Common Sense
Nancy at Flying Stars asks about common sense. She is working on a book.
I asked AMBER for the references to "common sense" and got over 500. There is one which has something to do with women that I thought would be useful for her, but of course I could not find it, even with the help of amber. (Look up the etymology of "electricity" if you find this confusing...
But AMBER nearly always shows me something Chesterton wrote which I have forgotten about. Here are some which are very interesting...
The deadly and divine cleavage between the sexes has compelled every woman and every man, age after age, to believe without understanding; to have faith without any knowledge.
Upon the same principle it is a good thing for any man to have to review a book which he cannot review. It is a good thing for his agnosticism and his humility to consider a book which may be much better than he can ever understand. It is good for a man who has seen many books which he could not review because they were so silly, to review one book which he cannot review because it is so wise. For wisdom, first and last, is the characteristic of women. They are often silly, they are always wise. Commonsense is uncommon among men; but commonsense is really and literally a common sense among women. And the sagacity of women, like the sagacity of saints, or that of donkeys, is something outside all questions of ordinary cleverness and ambition.
[GKC from The Nation, 1907, reprinted as "Louisa Alcott" in A Handful of Authors 163-164]
Of course she looms big in my memory: the author of the trilogy Little Women, Little Men, and Jo's Boys, and a number of other touching stories of families in America of the late 1800s.
The general attitude of St. Francis, like that of his Master, embodied a kind of terrible common sense. The famous remark of the Caterpillar in "Alice in Wonderland " - "Why not?" impresses us as his general motto. He could not see why he should not be on good terms with all things. The pomp of war and ambition, the great empire of the Middle Ages, and all its fellows begin to look tawdry and top-heavy, under the rationality of that innocent stare. His questions were blasting and devastating, like the questions of a child. He would not have been afraid even of the nightmares of cosmogony, for be had no fear in him. To him the world was small, not because he had any views as to its size, but for the reason that gossiping ladies find it small, because so many relatives were to be found in it.
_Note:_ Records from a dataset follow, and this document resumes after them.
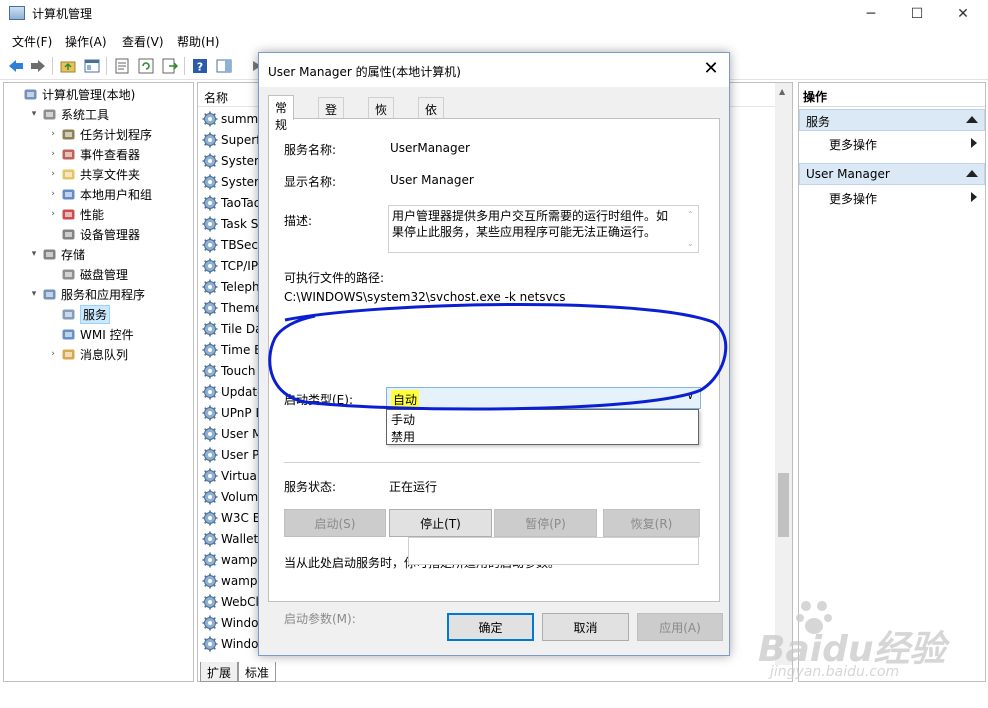 This screenshot has height=708, width=988. What do you see at coordinates (917, 14) in the screenshot?
I see `maximize-button: ☐` at bounding box center [917, 14].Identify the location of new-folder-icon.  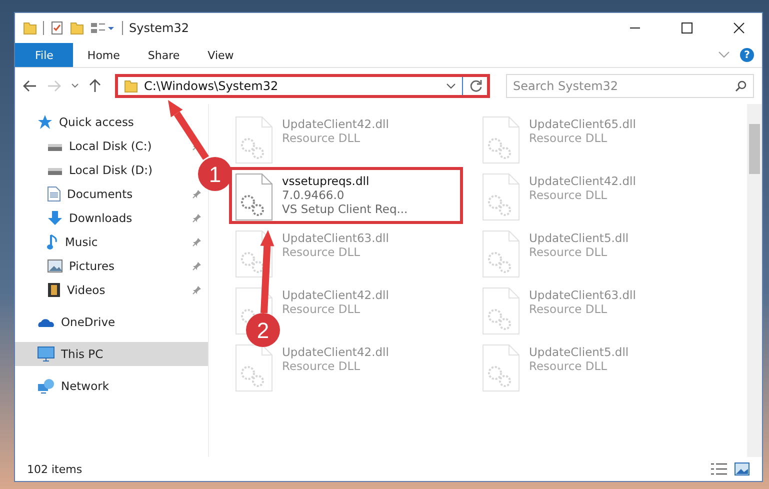
(77, 28).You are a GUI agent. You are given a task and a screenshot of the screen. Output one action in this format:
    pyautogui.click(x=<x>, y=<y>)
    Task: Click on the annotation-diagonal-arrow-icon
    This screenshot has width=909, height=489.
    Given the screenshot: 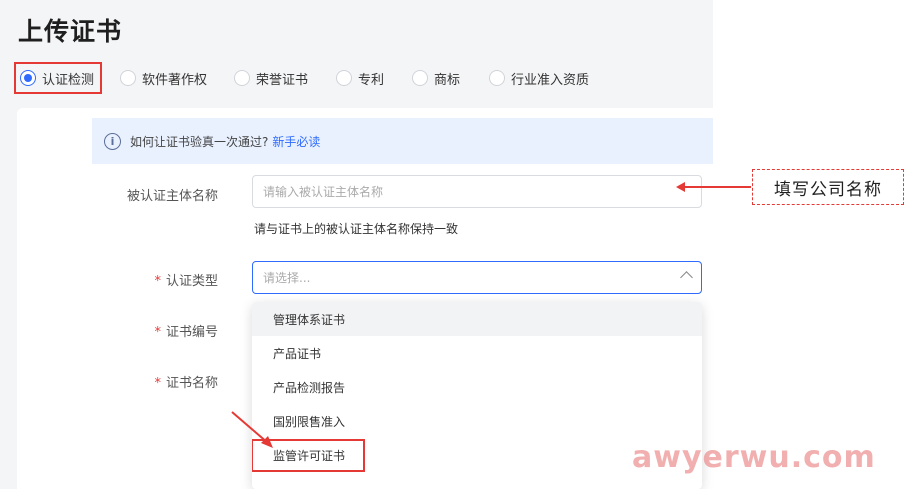 What is the action you would take?
    pyautogui.click(x=252, y=430)
    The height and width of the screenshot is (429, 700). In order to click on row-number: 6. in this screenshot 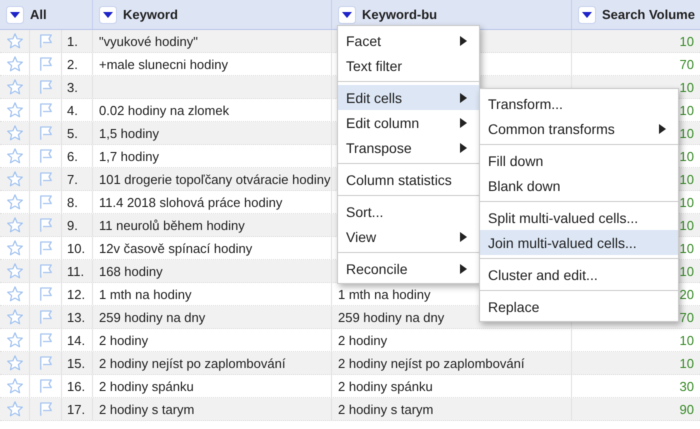, I will do `click(72, 156)`.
If you had taken him to the loneliest star that the madness of an astronomer can conceive, be would have only beheld in it the features of a new friend.
[GKC, Varied Types 69-70]
One more, from the same book...
Carlyle was, as we have suggested, a mystic, and mysticism was with him, as with all its genuine professors, only a transcendent form of common sense. Mysticism and common sense alike consist in a sense of the dominance of certain truths and tendencies which cannot be formally demonstrated or even formally named. Mysticism and common sense are alike appeals to realities that we all know to be real, but which have no place in argument except as postulates.
[GKC, Varied Types 116-117]
Perhaps these will help.
1 Comments:
They will, thank you.
I feel quite humbled that the mention of my project has found you scurrying with activity.
Of course, if it has prompted reading obscure paragraphs out of Chesterton, it has been worth it!